Fairtrade importer AgroFair is planning to treble sales in the European Union to more than £100m in the next three years as shoppers' appetite for ethical goods soars, according to its chief executive officer Jeroen Kroezen.

AgroFair is jointly owned by the growers themselves, development organisations and ethical investors with the aim of guaranteeing a better deal for producers in developing countries, allowing them to improve their standard of living.

Celebrating its tenth year in London this week, it revealed that European sales of tropical and sub-tropical fresh fruit such as bananas would hit £41m this year.
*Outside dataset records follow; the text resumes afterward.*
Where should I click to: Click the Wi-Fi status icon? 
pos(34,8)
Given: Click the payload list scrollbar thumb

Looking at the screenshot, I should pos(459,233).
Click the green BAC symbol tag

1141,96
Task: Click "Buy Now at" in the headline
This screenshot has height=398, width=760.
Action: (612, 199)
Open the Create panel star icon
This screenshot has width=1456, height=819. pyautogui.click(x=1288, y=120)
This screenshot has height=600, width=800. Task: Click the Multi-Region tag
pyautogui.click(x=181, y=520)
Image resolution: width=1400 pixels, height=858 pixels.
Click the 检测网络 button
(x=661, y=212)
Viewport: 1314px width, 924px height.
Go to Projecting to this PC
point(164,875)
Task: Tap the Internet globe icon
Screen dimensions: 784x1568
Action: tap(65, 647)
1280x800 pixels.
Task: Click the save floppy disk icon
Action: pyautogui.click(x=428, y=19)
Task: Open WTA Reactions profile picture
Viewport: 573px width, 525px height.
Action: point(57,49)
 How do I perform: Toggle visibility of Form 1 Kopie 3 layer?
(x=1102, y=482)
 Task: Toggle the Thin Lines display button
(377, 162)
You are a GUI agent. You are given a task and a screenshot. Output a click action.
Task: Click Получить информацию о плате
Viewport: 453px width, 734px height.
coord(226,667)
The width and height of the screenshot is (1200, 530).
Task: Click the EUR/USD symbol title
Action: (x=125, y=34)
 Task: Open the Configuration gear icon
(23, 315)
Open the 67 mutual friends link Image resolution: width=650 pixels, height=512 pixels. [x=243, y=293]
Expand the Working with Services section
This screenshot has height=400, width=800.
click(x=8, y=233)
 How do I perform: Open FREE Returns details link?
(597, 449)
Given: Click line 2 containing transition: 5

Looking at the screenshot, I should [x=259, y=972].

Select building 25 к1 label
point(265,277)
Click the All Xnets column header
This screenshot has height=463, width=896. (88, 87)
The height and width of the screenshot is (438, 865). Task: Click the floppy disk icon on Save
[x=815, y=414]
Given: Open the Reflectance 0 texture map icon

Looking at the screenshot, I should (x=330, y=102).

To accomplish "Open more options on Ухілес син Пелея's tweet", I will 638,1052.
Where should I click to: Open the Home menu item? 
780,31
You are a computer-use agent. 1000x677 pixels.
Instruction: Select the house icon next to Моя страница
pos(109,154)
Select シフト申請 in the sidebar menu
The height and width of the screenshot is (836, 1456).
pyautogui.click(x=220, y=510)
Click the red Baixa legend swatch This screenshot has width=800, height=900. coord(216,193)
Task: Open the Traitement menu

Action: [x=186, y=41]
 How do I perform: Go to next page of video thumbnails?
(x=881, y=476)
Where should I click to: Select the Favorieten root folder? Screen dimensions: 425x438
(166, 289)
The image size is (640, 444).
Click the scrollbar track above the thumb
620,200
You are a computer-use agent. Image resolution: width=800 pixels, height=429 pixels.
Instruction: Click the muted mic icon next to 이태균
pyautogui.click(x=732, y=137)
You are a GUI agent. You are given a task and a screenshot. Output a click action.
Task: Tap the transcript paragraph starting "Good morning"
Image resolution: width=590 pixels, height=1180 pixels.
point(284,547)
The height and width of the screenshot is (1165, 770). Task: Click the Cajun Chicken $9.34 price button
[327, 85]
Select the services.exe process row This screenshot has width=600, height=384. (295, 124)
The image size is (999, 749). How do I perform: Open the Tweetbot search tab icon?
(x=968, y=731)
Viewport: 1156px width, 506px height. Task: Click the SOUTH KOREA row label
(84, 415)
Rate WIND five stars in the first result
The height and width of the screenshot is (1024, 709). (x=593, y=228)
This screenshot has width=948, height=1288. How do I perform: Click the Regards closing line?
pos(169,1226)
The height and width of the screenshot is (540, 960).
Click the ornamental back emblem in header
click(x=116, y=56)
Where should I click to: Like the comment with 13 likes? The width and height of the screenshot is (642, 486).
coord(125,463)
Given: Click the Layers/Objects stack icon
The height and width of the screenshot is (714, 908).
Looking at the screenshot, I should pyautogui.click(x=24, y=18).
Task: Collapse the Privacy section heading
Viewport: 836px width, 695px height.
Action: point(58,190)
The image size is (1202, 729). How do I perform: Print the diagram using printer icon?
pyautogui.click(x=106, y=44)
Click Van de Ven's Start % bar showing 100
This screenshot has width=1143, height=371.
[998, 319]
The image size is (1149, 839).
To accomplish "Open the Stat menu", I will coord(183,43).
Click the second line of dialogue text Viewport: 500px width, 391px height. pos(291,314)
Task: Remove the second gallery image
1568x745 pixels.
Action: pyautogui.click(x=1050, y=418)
They retail under the Oké and Eko-Oké brands.After initially importing bananas grown by small producers in South America, the Caribbean and Ghana who were receiving prices below cost, the range has now spread to include pineapples from Costa Rica and also mangoes from Burkina Faso.

The latest product from AgroFair is citrus from South Africa grown on the Zebediela Estates.

The UK proportion of Fairtrade fruit is set to reach £5.5m this year, said Kroezen.While Fairtrade fruit is being sold by Asda, the Co-ops, Sainsbury, Tesco and Waitrose, he appealed for retailers to stock more and make the label the centre of their buying programmes.

However Ian Bretman, deputy director of the Fairtrade Foundation, said he was concerned about the launch last year of the Waitrose Foundation, which takes a similar approach.

"We welcome any initiative that helps developing countries," he said. "However we are concerned that Waitrose is not using our Fairtrade mark, which is recognised as an independent guarantee by half the population."

Christian Cull, Waitrose marketing director, said: "Our foundation stands as an initiative that reflects the ethos of our brand. We are a keen supporter of Fairtrade but Waitrose is itself noted for its ethical standads."